All-In
Hey, Kleiner.
Ich schreib dir nicht besonders oft, oder? Aber besser als nie.
Ist nicht leicht für mich, die richtigen Worte zu finden. Also, ich finde schon welche, aber ich weiß, dass es nicht immer die richtigen sind. Zu viel Geprotze. Und dabei achte ich zu sehr darauf, wie ich dabei aussehe, und nicht genug darauf, was ich eigentlich erzählen will. Deshalb mache ich das hier, Ace. Deshalb tauschen du und ich diese Worte aus. Ist leichter, es auszusprechen, als es aufzuschreiben. Jetzt, wo ich gerade dabei bin, fühlt es sich so aufrichtiger an ... es fühlt sich wahrer an.
Die Sache ist die – und es tut mir leid, dass es so ist, aber ... ich kann nur ... in Gedanken mit dir reden. In meinem Herzen. So funktioniert „unter vier Augen“ jetzt.
Vater und Sohn.
Cayde und sein Knallkörper Ace.
Was mache ich hier?
Fakt ist ... ich kann nicht sagen, mit wem ich rede. Zum Geier, das könnte ich sein oder das „ich nach mir“.
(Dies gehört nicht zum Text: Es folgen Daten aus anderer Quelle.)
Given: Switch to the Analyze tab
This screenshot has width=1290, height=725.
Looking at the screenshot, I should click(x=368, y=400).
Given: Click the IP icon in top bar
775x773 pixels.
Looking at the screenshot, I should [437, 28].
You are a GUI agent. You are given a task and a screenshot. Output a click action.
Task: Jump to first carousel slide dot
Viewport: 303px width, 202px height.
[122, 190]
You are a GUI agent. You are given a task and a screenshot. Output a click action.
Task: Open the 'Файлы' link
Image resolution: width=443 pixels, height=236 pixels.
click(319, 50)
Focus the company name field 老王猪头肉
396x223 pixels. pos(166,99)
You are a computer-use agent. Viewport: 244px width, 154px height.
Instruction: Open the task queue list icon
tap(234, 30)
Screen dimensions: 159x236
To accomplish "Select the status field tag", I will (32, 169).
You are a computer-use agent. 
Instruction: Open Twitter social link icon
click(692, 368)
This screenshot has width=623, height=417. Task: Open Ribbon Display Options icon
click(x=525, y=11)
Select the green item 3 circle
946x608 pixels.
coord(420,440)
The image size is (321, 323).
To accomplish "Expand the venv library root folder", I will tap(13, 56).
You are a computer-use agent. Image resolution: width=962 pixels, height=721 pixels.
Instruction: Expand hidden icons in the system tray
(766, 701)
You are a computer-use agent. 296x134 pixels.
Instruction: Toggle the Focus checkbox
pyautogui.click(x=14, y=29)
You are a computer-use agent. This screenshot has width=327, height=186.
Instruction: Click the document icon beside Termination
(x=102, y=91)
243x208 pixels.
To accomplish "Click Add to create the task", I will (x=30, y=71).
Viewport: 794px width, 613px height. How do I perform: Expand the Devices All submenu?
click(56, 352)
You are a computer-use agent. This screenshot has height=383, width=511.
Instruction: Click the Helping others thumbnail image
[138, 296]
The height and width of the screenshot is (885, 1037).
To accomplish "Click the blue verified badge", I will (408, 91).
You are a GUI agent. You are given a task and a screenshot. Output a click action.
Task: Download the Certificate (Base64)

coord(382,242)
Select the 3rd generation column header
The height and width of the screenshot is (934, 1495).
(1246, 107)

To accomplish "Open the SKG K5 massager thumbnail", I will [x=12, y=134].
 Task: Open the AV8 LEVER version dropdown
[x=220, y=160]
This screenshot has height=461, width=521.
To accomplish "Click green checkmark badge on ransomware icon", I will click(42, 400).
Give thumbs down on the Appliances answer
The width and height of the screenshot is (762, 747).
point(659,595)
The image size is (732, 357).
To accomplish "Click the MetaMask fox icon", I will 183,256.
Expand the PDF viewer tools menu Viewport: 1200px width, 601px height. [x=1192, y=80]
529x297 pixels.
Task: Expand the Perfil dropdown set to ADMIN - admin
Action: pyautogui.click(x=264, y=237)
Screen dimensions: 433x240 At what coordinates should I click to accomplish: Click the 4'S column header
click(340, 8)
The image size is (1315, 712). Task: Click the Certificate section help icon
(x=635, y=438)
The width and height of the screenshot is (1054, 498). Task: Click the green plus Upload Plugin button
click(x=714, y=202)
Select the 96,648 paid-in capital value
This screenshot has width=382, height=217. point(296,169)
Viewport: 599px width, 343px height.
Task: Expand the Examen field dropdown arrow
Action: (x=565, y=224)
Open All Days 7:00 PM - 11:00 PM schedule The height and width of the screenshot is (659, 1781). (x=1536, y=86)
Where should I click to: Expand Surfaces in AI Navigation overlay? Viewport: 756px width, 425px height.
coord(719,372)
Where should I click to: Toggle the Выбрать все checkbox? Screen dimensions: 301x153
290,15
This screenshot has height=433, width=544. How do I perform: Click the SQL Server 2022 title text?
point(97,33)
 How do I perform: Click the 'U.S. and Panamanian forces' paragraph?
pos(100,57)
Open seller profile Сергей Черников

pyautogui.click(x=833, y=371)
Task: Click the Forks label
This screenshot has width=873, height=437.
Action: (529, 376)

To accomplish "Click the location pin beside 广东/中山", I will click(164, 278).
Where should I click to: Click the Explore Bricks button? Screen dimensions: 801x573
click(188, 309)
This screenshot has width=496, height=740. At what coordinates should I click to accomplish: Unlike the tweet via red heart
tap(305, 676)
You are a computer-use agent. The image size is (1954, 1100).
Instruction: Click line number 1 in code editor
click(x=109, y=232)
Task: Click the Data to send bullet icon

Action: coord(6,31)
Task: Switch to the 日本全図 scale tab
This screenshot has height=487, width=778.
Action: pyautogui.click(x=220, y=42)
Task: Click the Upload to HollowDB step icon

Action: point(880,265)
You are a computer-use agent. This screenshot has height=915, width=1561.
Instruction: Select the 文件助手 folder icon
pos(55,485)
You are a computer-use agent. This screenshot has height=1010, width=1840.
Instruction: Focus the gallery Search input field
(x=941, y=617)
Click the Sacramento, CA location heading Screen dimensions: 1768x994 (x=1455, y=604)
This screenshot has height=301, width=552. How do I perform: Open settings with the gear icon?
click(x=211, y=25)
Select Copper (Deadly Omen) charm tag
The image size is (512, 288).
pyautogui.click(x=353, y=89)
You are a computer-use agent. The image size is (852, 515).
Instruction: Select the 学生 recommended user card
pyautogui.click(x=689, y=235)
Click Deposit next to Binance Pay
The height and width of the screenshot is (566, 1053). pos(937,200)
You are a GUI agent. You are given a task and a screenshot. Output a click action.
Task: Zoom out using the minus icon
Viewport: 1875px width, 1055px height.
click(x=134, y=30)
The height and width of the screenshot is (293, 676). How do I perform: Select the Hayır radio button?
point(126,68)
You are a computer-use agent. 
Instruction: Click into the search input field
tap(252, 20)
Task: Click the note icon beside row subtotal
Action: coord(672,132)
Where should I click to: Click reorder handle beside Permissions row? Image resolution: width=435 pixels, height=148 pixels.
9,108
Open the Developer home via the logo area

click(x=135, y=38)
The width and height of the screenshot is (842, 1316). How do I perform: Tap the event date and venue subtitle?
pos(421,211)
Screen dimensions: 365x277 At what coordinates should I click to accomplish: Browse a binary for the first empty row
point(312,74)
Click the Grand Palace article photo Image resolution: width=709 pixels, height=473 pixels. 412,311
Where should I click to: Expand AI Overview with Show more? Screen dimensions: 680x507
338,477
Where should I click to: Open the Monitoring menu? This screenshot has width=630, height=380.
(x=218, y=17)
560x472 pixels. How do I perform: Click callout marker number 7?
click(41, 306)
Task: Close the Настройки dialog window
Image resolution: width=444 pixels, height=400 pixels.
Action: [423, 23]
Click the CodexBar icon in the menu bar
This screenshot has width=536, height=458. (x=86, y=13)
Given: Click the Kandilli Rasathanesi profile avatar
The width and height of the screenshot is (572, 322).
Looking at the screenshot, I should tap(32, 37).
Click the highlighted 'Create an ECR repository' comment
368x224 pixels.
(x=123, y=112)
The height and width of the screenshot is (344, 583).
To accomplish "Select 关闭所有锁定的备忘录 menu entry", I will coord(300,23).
Hi, ich! Siehst gut aus! Tut mir leid, dass du dich nicht mehr an all das erinnern kannst, an das du dich nicht mehr erinnern kannst. Das ist eben das Los eines Exos. Aber wenn du mein ich bist, das auf der anderen Seite sitzt ... dann will ich dir was sagen ...
Ich habe das nie gewollt. DU hast das nie gewollt.
Ich habe es deutlich gesagt ... zu Big Z. Zu Ikora. Zu Banshee. Zu Amanda. Zu meinem Kumpel Jimmy unten beim Dönerladen ... falls jemals jemand dieses Tiefsteinkrypta-Dings findet –
Zählt nur bis sechs, aber nicht weiter. Verstanden? Nicht. Weiter.
Die Zahl Sieben hat irgendwas an sich, wovon ich Gänsehaut kriege – Unglück, überbewertet, ich weiß auch nicht, einfach eine Zahl mit schlechtem Karma. Wenn jemand mit einem Würfel eine Sieben würfelt, oder noch mehr, dann stimmt was nicht. Dann hat er geschummelt.
Da muss man was dagegen tun.
Falls du dir die früheren Dateien – den Anfang dieses Gefasels – nicht angehört hast, such sie. Hör sie dir an. Du hast vielleicht keine Lust, dir Lektionen von einer unbekannten Reflexion anzuhören, aber glaub mir ... was für ein Typ du auch bist ... du kannst besser sein. Also ...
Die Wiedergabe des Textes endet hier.